Bałem się grzebać dalej, ale wymieniłem i spróbowałem z kolejnymi pinami. Za drugim razem wskazówka temperatury wychyliła się prawie na 120 stopni.
Pierwszy czujnik do wymiany - tutaj pytanie. Na jaki jest on klucz? Bo mam tylko 27/28/32 i żaden nie pasuje, tzn na moje będzie on na 29/30, ale takich kluczy prawie nie ma... I czy będzie trzeba spuścić płyn do jego wymiany?
Potem przyszła pora na czujnik od wentylatora. (Jak się teraz okazało jest to czujnik od temperatury komory...) możliwe, że jest on sprawny, a ja go niepotrzebnie wykręciłem. Ale umożliwiło mi to sprawdzenie silnika wiatraka i jest sprawny.

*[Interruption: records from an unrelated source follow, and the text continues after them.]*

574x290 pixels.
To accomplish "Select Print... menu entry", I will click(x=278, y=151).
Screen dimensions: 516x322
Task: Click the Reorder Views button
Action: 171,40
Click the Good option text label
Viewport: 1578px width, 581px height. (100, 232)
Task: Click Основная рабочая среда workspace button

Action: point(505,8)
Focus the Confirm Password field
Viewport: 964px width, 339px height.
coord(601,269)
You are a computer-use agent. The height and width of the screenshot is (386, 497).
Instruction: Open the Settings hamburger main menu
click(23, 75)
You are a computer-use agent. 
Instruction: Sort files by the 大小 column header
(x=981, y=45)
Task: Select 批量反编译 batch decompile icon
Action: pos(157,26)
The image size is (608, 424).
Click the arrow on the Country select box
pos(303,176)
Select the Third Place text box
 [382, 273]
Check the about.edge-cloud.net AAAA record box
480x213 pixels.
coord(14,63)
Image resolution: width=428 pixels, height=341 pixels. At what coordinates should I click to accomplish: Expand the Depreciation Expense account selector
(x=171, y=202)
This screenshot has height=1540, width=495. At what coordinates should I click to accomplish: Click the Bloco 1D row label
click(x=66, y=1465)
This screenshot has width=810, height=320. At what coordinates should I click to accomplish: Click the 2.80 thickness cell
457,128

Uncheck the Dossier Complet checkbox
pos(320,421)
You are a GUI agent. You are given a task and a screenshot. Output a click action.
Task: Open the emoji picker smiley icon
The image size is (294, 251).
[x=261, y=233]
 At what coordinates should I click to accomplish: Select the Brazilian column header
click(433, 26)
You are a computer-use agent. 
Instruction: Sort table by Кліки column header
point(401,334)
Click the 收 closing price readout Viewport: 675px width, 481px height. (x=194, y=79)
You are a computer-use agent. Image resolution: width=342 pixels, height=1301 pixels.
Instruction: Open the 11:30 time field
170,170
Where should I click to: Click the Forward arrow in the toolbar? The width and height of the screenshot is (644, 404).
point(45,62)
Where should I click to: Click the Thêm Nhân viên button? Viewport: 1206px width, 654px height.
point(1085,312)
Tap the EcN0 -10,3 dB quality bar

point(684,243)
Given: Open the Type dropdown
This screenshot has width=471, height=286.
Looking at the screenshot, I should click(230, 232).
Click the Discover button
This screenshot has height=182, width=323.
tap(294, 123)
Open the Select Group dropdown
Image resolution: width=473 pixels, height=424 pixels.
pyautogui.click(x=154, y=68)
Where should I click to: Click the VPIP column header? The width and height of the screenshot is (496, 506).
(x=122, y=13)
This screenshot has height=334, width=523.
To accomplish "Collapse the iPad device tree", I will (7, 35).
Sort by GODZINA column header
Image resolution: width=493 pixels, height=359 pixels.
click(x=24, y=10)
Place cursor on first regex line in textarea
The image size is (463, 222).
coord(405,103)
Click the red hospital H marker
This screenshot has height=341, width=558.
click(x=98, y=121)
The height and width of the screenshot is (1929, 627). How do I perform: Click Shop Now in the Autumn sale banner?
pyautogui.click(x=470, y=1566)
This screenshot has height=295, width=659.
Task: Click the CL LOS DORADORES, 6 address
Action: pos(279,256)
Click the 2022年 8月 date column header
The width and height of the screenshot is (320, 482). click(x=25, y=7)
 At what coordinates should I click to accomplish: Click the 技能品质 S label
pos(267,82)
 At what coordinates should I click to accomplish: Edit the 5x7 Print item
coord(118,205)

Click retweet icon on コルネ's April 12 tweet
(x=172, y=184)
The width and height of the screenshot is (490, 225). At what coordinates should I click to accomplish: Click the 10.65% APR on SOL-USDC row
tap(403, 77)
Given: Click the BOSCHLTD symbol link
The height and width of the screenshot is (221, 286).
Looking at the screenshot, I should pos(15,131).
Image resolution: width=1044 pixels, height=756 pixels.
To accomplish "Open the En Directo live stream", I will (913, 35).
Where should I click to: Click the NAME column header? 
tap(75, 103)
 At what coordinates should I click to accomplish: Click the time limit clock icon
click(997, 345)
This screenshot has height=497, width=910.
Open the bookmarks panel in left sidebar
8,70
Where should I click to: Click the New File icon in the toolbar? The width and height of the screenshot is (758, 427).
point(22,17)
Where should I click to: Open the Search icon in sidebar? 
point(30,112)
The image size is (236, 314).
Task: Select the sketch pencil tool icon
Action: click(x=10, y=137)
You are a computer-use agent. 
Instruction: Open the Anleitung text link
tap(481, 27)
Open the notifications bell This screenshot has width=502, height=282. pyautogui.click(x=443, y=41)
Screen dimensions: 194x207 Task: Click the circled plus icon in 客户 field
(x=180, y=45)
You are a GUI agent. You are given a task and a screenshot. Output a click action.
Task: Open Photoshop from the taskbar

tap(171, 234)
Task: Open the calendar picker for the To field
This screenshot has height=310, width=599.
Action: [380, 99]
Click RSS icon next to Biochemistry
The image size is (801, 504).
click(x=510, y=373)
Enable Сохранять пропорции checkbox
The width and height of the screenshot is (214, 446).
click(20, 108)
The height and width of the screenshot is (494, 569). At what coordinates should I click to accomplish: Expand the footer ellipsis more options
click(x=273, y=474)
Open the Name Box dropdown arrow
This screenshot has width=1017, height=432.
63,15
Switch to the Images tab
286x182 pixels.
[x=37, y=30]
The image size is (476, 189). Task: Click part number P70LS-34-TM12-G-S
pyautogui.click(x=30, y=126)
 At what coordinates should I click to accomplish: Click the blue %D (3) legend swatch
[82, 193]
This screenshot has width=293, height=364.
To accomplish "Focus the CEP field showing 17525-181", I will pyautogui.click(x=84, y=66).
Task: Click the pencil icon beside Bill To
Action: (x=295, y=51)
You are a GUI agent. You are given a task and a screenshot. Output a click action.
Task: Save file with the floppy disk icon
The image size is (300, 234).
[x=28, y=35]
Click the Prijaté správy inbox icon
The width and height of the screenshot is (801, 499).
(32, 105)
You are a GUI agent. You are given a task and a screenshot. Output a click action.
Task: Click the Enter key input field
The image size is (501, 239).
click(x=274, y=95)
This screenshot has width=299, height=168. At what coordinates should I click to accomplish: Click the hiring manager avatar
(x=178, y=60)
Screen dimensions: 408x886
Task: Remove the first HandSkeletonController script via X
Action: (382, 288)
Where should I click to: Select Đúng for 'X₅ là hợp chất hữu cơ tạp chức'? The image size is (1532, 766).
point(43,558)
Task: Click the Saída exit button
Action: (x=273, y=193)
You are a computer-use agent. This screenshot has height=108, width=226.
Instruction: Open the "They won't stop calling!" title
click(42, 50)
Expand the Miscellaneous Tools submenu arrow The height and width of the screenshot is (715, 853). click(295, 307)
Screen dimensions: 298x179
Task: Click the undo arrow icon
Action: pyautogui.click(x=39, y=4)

Po zwarciu pinów we wtyczce, wentylator ruszył z kopyta. Aż kurz poleciał, daaawno nie był używany...
Po zdjęciu obudowy chłodnicy. Na dole nie ma czujnika...
Jest ktoś w stanie mi pomóc? Już jedną trasę zrobiłem bez chłodzenia... Na szczęście nic się nie stało. Więcej nie chciałbym tak ryzykować.